Midges get up your nose, in your eyes and hair and down your throat. While you’re busy swallowing half the cloud, the rest chomp invisible chunks out of your flesh in happy unison till all you are left with are huge itchy red blotches. Try to swat them, and they’re somewhere else.
They don’t stay still. Speaking of which…
I finally decided to bite the bullet and sign up for Twitter. I wasn’t quite sure what it was. Just that I’m always being warned I’m missing out on keeping up with clients and peers. After all, one must stretch one’s envelope to grow, you know. It’s bad enough that my name is actually in a museum, as I recently found out. (The Brantford Museum Of Personal Computers. Hails back to the heady days of my technological infancy, when Commodore 64s roamed the earth.)

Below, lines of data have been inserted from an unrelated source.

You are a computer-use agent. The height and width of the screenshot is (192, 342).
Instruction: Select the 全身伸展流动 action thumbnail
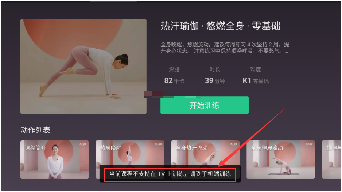[281, 160]
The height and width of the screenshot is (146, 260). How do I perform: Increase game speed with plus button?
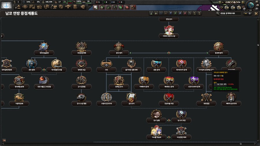(243, 2)
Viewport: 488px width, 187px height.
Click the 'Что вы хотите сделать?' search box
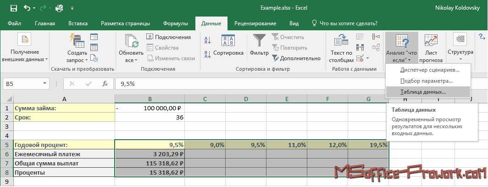[348, 23]
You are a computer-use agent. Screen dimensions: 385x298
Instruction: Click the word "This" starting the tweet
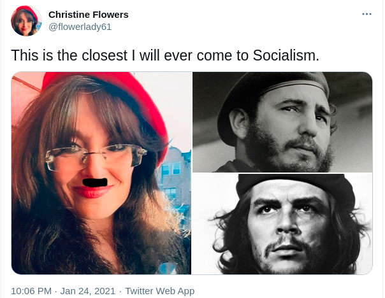(25, 55)
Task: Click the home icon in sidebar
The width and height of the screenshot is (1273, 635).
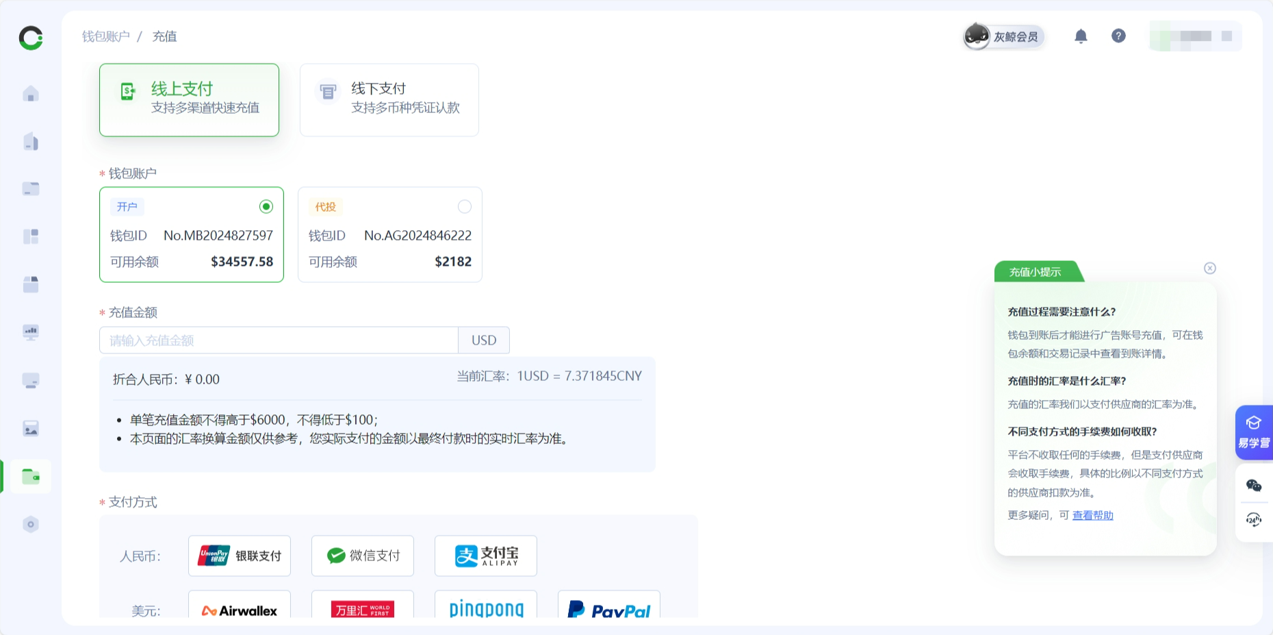Action: [31, 94]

Why, I still consider blogging new. So imagine my surprise (naïve fool that I am) when I saw that Twitter posts were limited to a mere 140 characters. I asked a Twittaholic friend why the restraint, and she readily answered, “So it doesn’t strain people’s brains. RSS feeds take too much time to read, you know.”
“140 characters, so brains won’t burn out?” I cry. “Not because we’re stupid, but because we’re all multi-tasking on fast forward, like adrenalin-flooded, formula one race car drivers! Everything’s already flashing past at speeds too fast to grasp! The way life is accelerating feels like being on a runaway train speeding downhill – we’re all going to crash!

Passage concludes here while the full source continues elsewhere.